[DIRECTION] State how many lines in the rows below contain the string "Please", with case counting. Give only the number.
Begin LISTED RECORDS
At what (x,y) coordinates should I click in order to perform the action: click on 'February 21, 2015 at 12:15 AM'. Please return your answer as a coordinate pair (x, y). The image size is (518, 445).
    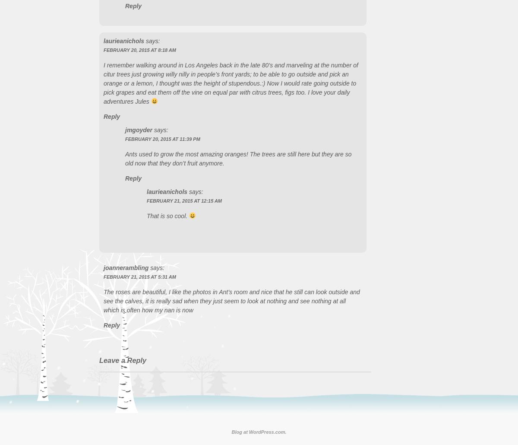
    Looking at the image, I should click on (184, 200).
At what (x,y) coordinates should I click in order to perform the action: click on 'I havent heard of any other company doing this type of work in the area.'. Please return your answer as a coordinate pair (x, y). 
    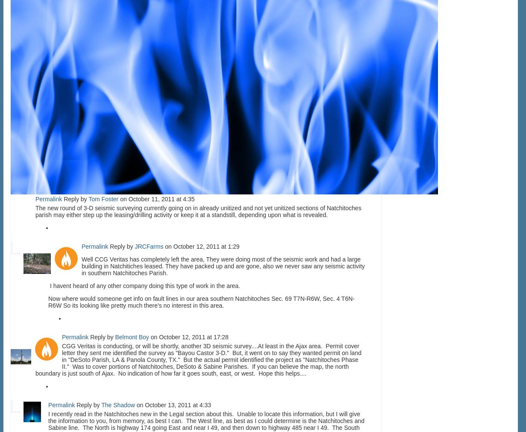
    Looking at the image, I should click on (144, 286).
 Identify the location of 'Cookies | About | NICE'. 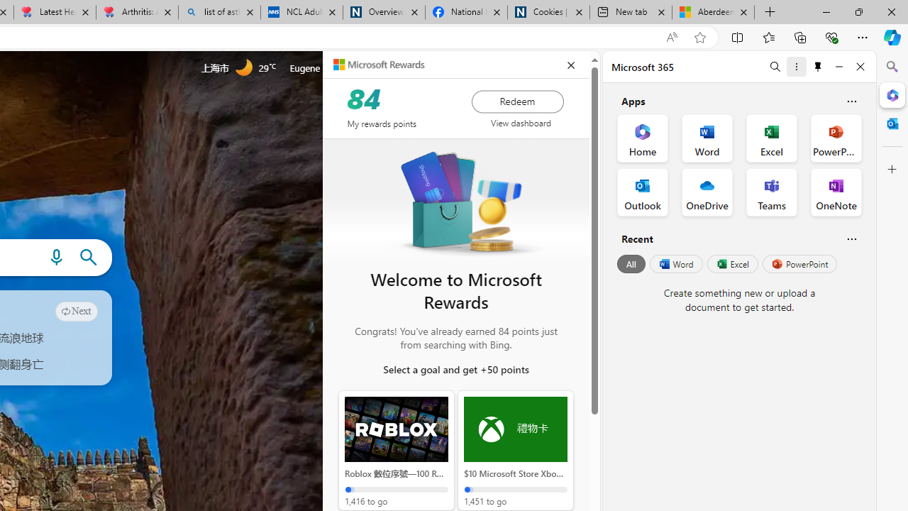
(548, 12).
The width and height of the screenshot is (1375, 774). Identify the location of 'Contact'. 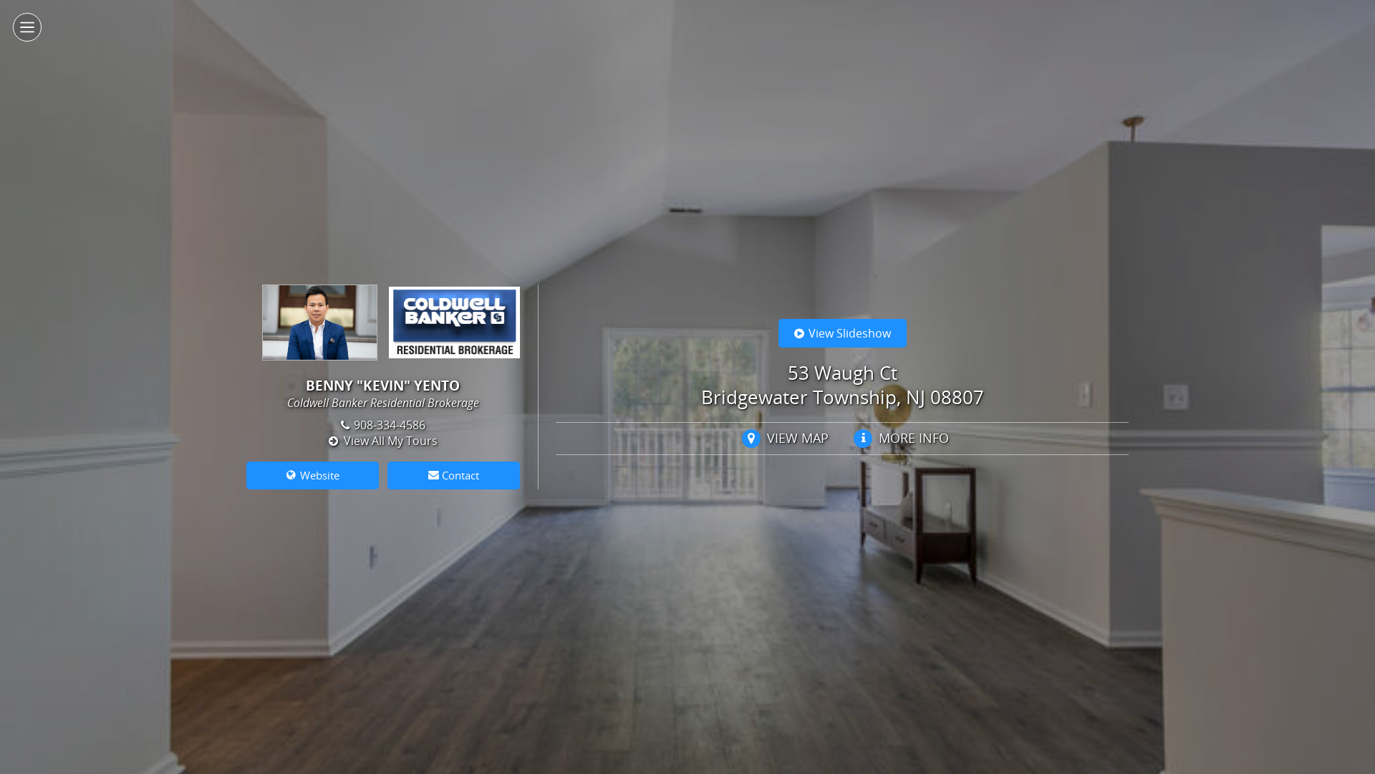
(453, 475).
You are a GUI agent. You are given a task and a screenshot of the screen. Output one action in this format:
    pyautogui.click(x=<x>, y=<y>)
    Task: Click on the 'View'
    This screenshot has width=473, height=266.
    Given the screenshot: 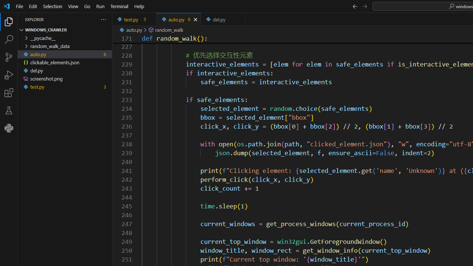 What is the action you would take?
    pyautogui.click(x=73, y=6)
End LISTED RECORDS
[EXPECTED ANSWER] 2